Made of nitrile, a synthetic rubber that’s an alternative to latex that’s apparently friendlier to the vagina, they come three in a box for $8.95, which means they’re considerably more expensive than other condoms, and are accompanied by a pamphlet of directions so vast, I wanted to give up before even trying. Among thousands of words and several diagrams, it says you should try the FC2 at least three times because “just like anything new, it may take a little practice but remember practice makes perfect.” Okay. After becoming thoroughly alarmed by the deeply detailed step-by-step guide—which suggests standing with one foot up on a chair, sitting with your knees apart, or squatting down to insert it (all positions that make me feel like my sexiest self)—I realized using it comes down to common sense. Five minutes, a few grimaces, and a long sigh of “What am I doing with my life?” later, I emerged from the bathroom, the slick, soggy object dangling gently between my thighs as intended.
The directions also state that since the condom can be inserted before sex, “you don’t need to interrupt foreplay to put on a condom.” That’s great, except with this involved, the last thing I wanted to do was partake in foreplay. Perhaps I’m in the minority here, but I want to feel sexy when I have sex and the commanding presence of the FC2 ensured I felt decidedly non-erotic. Also, the fact that “the penis doesn’t need to be erect to use FC2” is an invaluable bonus. That’s because it’s a boner-killer, at least aesthetically speaking. According to my sex partner, who would like to remain anonymous (usually the case with people who sleep with me): “It looks weird. It’s not a turn-on. To know your partner is having to shove that up her pussy just makes you soft.” He still managed to get hard, but I was so preoccupied with how uncomfortable it felt, I wasn’t paying much attention.

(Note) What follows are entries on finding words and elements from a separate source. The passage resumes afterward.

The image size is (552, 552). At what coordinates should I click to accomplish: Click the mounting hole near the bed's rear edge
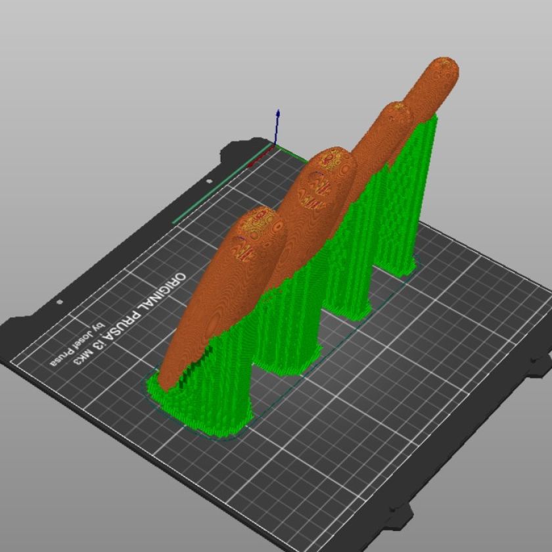coord(209,181)
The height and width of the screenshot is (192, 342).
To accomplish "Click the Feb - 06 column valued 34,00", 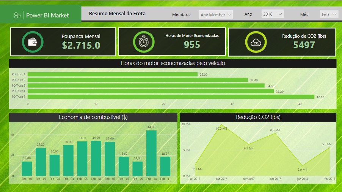I will tap(96, 158).
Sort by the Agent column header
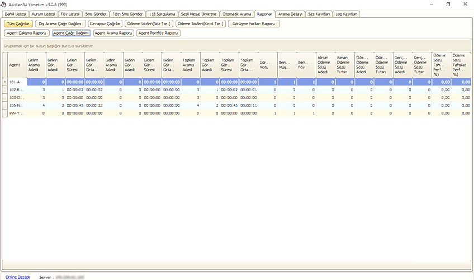 17,64
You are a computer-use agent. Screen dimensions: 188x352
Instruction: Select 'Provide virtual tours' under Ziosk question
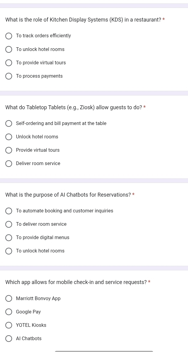[9, 150]
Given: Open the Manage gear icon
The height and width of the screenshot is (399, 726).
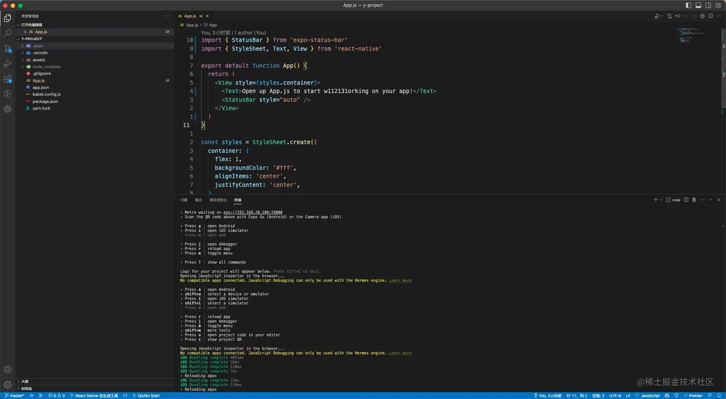Looking at the screenshot, I should [x=8, y=385].
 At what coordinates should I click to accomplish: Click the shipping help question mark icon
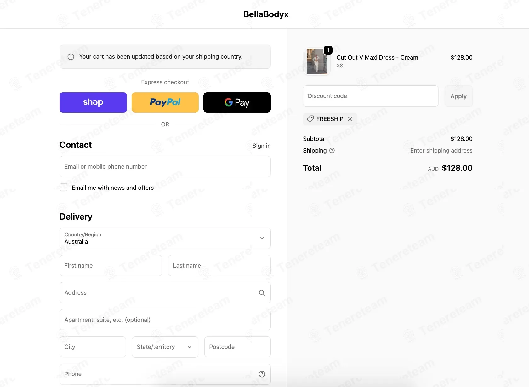coord(332,151)
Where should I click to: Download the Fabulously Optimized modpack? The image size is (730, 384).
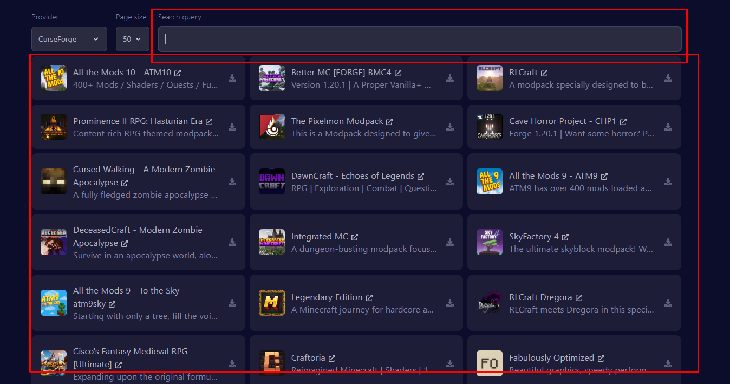668,363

“It feels good, like a tube of warm Vaseline,” he reported after. “Then you start wondering, ‘Am I actually touching the end of this thing?” Midway-through sex I thought to myself, “This isn’t bad at all. I don’t even feel it!” Sex proceeded as usual. According to him, “Mid-thrust you can’t help but realize neither person knows what’s happening and then you know that it’s gone missing and only for a split-second do you care. Once you’ve confirmed it’s somewhere deep inside her vagina, you realize that such a product is a worthless purchase.” That’s because after darting around the bed groping the sheets and myself muttering, “Where is it? Where is it?” I realized it had been pushed inside me, mashed up into a knot of flimsy ultrathin rubber. I had to use my fingers like tweezers to extract it, which was really a pleasure.
Maybe I didn’t use it correctly. Maybe the sex was too vigorous? Maybe I moved around too much? Maybe I would just ask someone else what they think because I really didn’t want to attempt this all over again. But I didn’t know anyone else who had used one. I still had two left in the packet, and if you can’t share female condoms then what can you share?

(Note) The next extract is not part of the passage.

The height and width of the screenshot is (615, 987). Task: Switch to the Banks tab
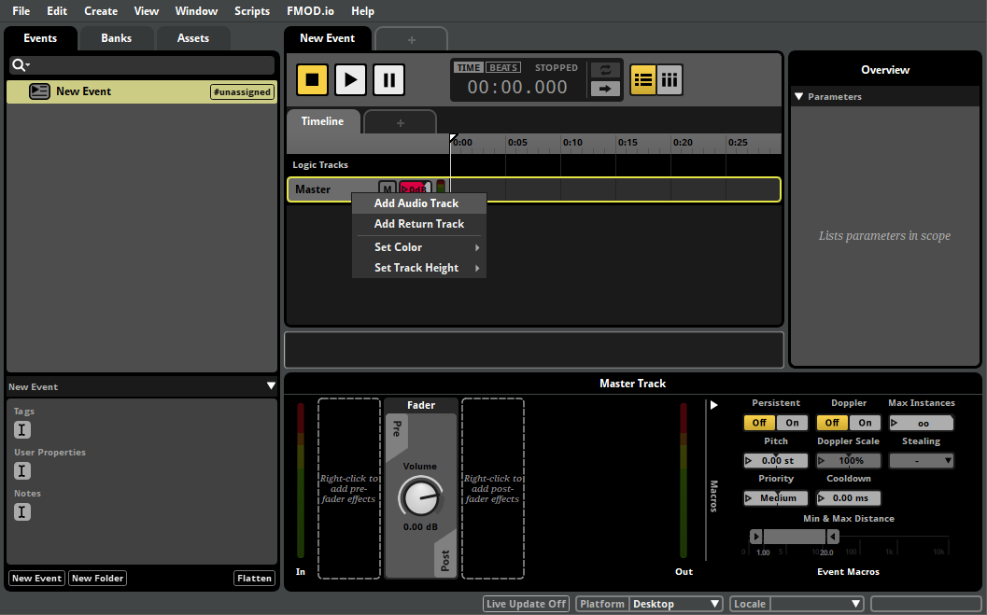point(116,38)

Two of my female coworkers were willing to accept a gift that keeps on giving. One was excited. She said it would pose a great opportunity to text her new love interest for a booty call. She sent the text: “I have to write about using a female condom for work. Want to help?” Apparently, she still hasn’t heard from him. The other said since she’s in a serious relationship with a live-in boyfriend, she might as well give it try. That never happened, and I didn’t want to keep asking. If there’s one thing I learned from my own female condom experience, it’s that I don’t want to be a female condom pusher. So, go ahead, try it for yourself if you’re so inclined. And please, think of me when things get awkward.